# removing a pipe from the frame seat post riser



## jd56 (Mar 29, 2013)

Here is a quantrum I can't figure out.

First this is a Western Flyer sabre Flyer Murray built middleweight frame that are hard to find. It has the rare needed front steertube tanklight mounting tabs. Given that I need to save this frame but, some idiot shoved an over sized OD (outside diameter) galvanized pipe into the seatpost riser of the frame.

I have tried heating the pipe but, can't budge it. Soaked in penetrating oil....no help!!

Come short of using a plasma ot torch, how would you proceed to the removal?

I was trying to not overheat the frame as I didn't want to repaint the frame....but....I may have no choice here. Come short of trashing the frame and hoping to find the elusive replacement frame, In have no idea what to do here.

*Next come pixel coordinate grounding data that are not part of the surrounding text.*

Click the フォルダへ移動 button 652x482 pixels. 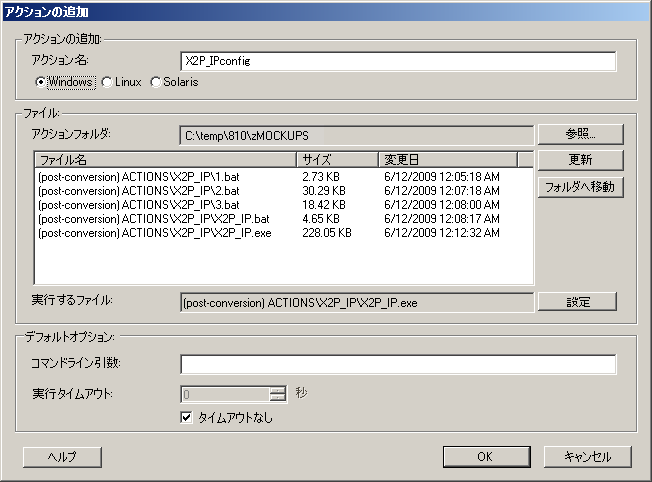(580, 186)
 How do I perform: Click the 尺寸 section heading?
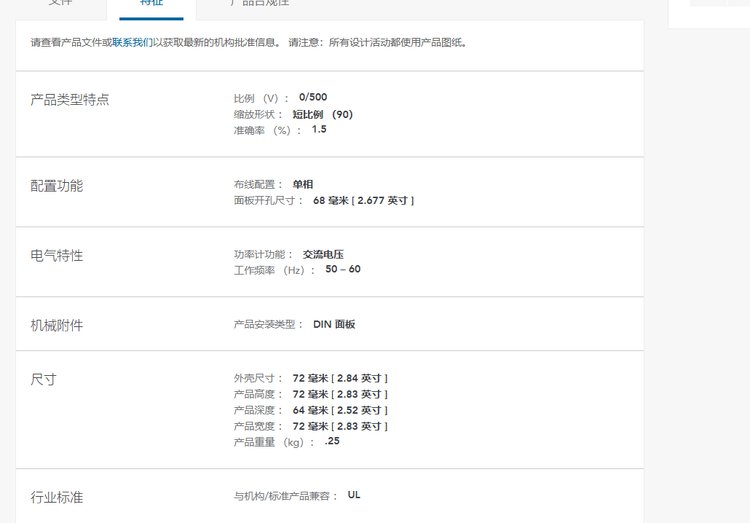coord(44,380)
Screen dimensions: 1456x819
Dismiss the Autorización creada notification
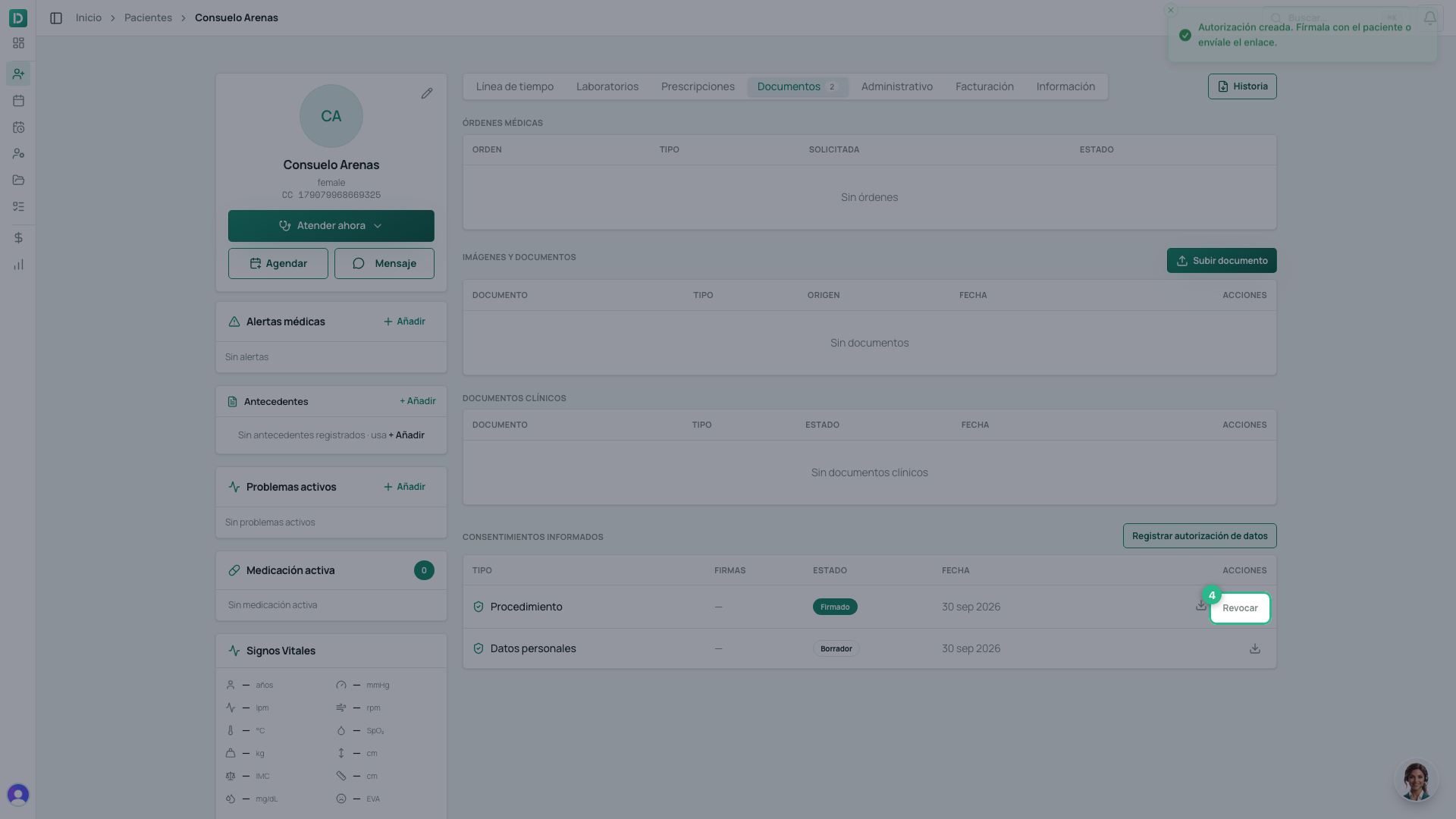[1171, 11]
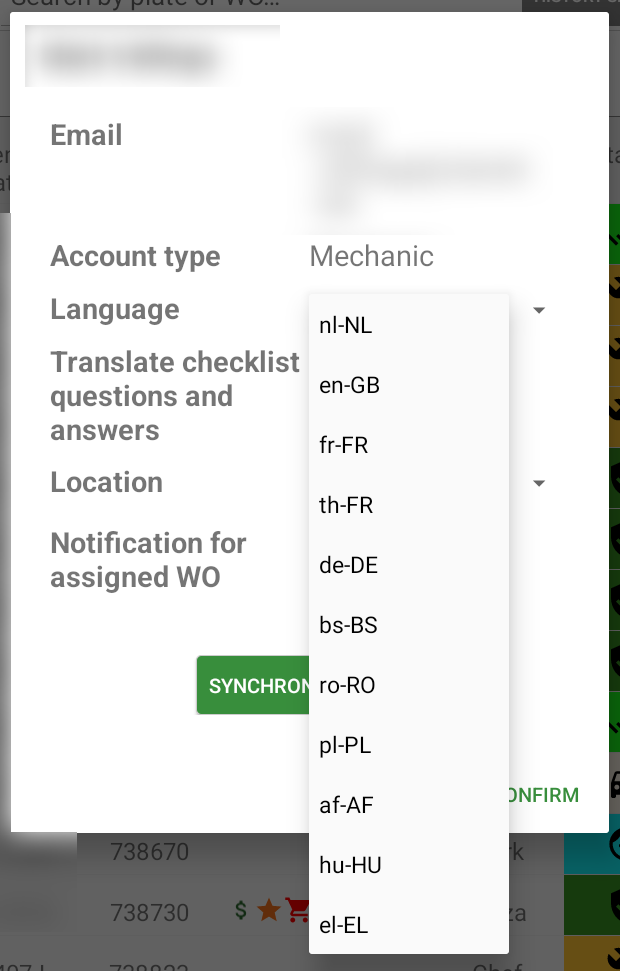The image size is (620, 971).
Task: Expand the Location dropdown arrow
Action: click(x=539, y=483)
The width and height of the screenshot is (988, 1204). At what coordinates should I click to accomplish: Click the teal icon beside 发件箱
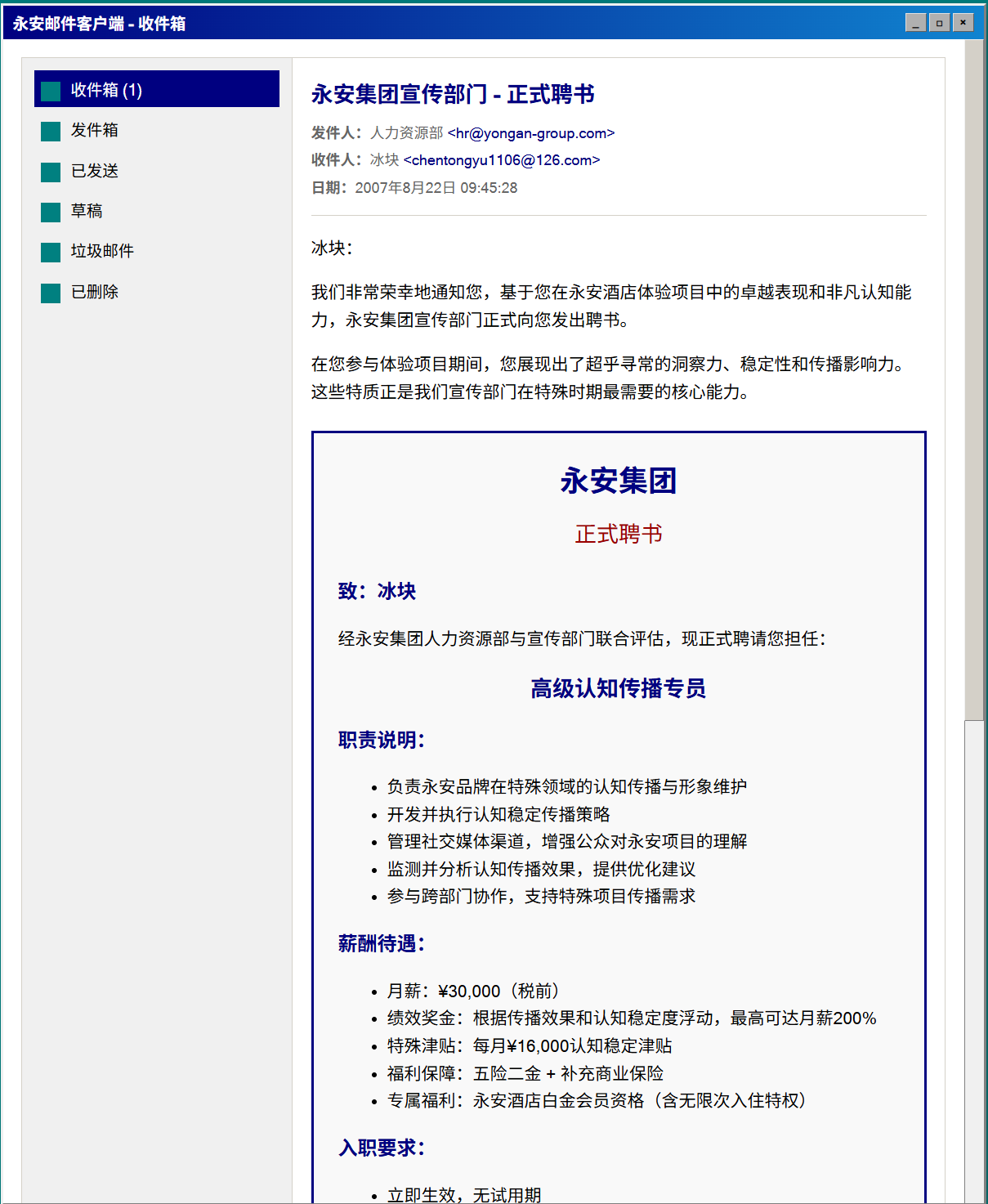51,131
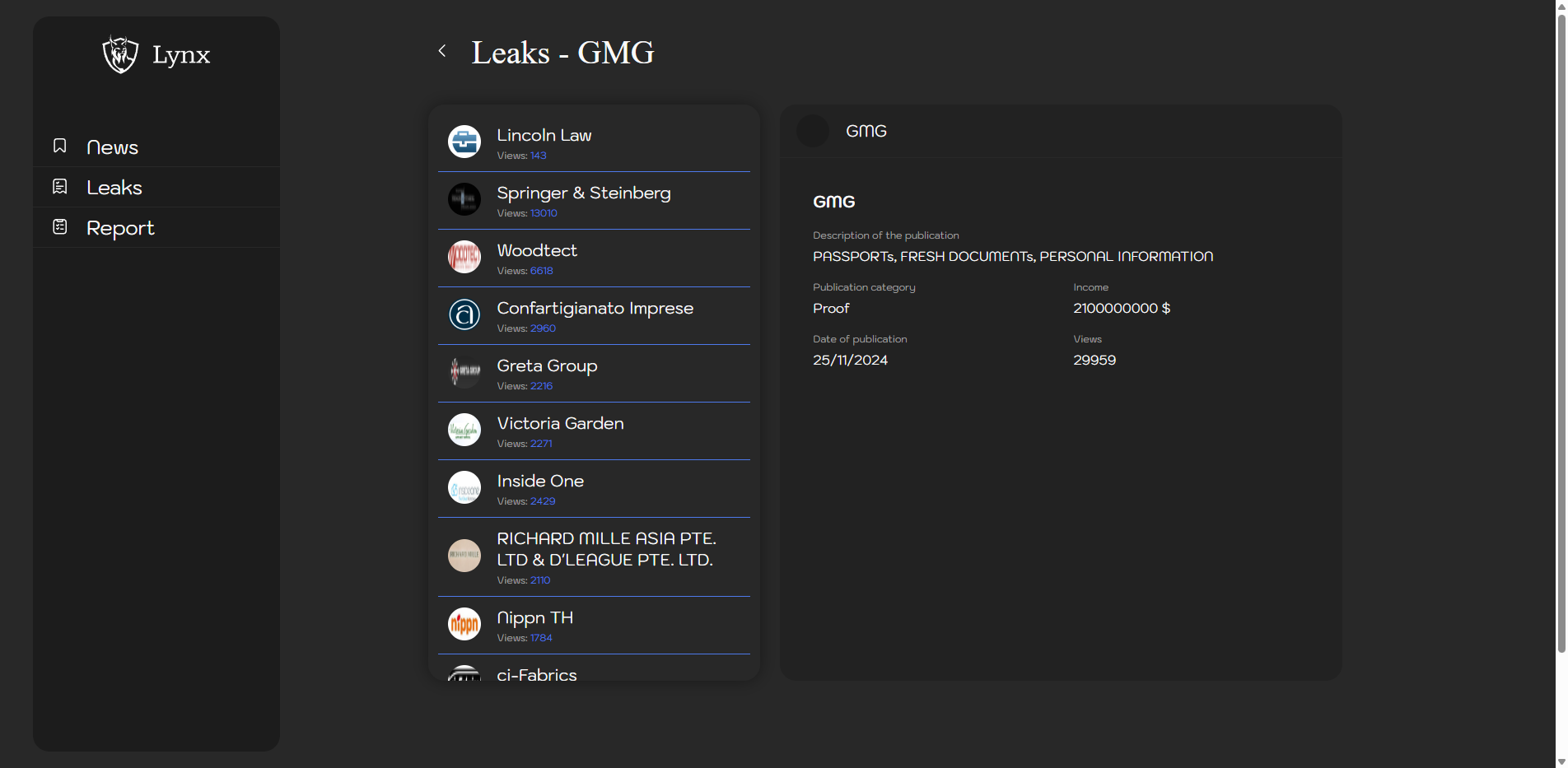1568x768 pixels.
Task: Click the Leaks document icon in sidebar
Action: click(x=60, y=187)
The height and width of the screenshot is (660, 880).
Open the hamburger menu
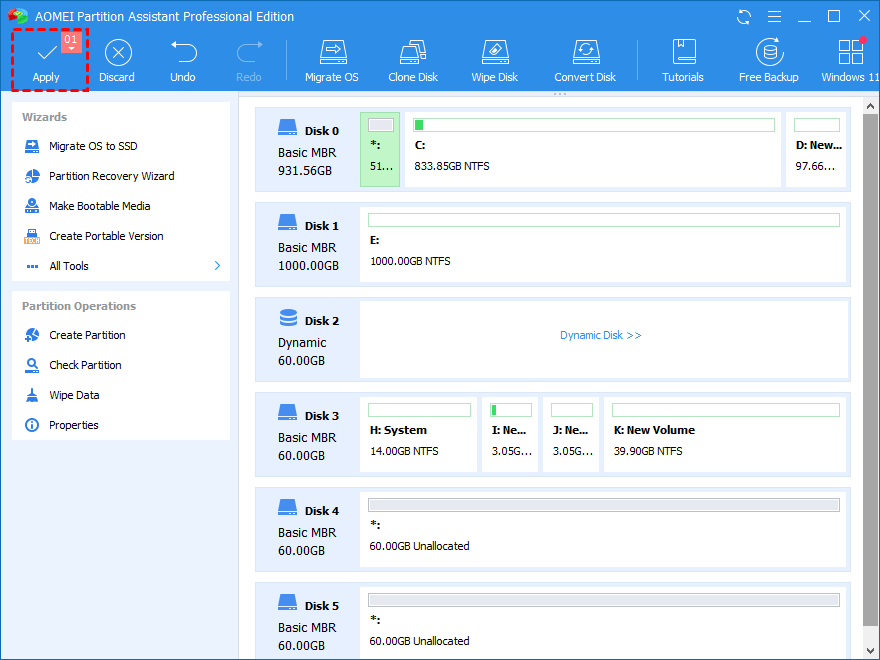tap(773, 16)
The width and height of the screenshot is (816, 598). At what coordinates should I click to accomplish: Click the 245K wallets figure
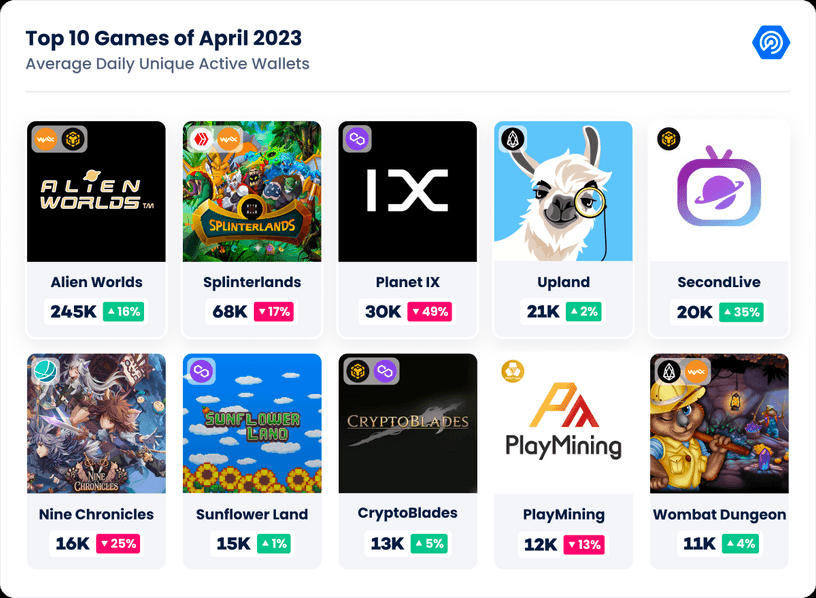coord(73,312)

Here is why I need to save this frame....these tabs are needed to mount the tanklight. And I have never have seen any others. Unless someone has one they are willing to sell me I may have to just give up on this restoration. It would be a shame as the tanklight is unique and rare.


----------



## John (Mar 29, 2013)

*T-fitting*

You have the threads on the pipe. Get a T-fitting and couple short pieces of pipe so you can screw it on the threaded end and hit it with a sledge hammer. Spin the T to hit it on all sides.
John


----------



## HIGGINSFOREVER (Mar 29, 2013)

Try turning the frame upside down and tighten the pipe in a vice as tight as you can and using the frame try turning it.Or i dont know how far the pipe is in the frame but you may be able to cut the pipe flush with the frame then take a sabra saw and stick it down the opening of the pipe and try to slit it.


----------



## Gordon (Mar 29, 2013)

*pipe post*

I think having the threads is going to be to your advantage. I would make a simple slide hammer with some pieces of pipe and attach it with a pipe coupler.


----------



## scrubbinrims (Mar 29, 2013)

Why don't you try a plumber's pipe wrench (no pun intended)?
Thats what I have used in the situation when I don't care about leaving teeth marks.
Chris


----------



## Iverider (Mar 29, 2013)

I think the T method sounds good because you can put some pretty decent leverage on it. 
Pipe wrench will help twist but will be a little hard to pull at the same time (with the pipe wrench) If you can get someone to twist the pipe back and forth while you slide hammer it out you may just get it out. You could cut it off flush and use a solid steel post with a shim if there is just no removing it from the frame.


----------



## frampton (Mar 29, 2013)

If all else fails, why not remove the tank mounting tab by drilling out the spotwelds. Then plug weld it to a replacement frame.


----------



## Iverider (Mar 29, 2013)

If you do remove the tab, you should make a paper template out before reinstalling it.


----------



## jd56 (Mar 29, 2013)

Great ideas. The threading on the end of the pipe was a concern as I thought I would need them after Ive exhausted all attempts to remove without damaging the threads. 
T fitting idea is a good idea.
Vise....mine sucks and I have tried that method Chris and broke the vise lockdown on the jaws threaded to base securement.
Dont think that pissed me off....:banghead:

The drilling out the tabs was a consideration as well but, remember I was trying to save the frame.
Its amazing what we kids did to our bikes not knowing there would be a collector someday wanting to bring it back to life.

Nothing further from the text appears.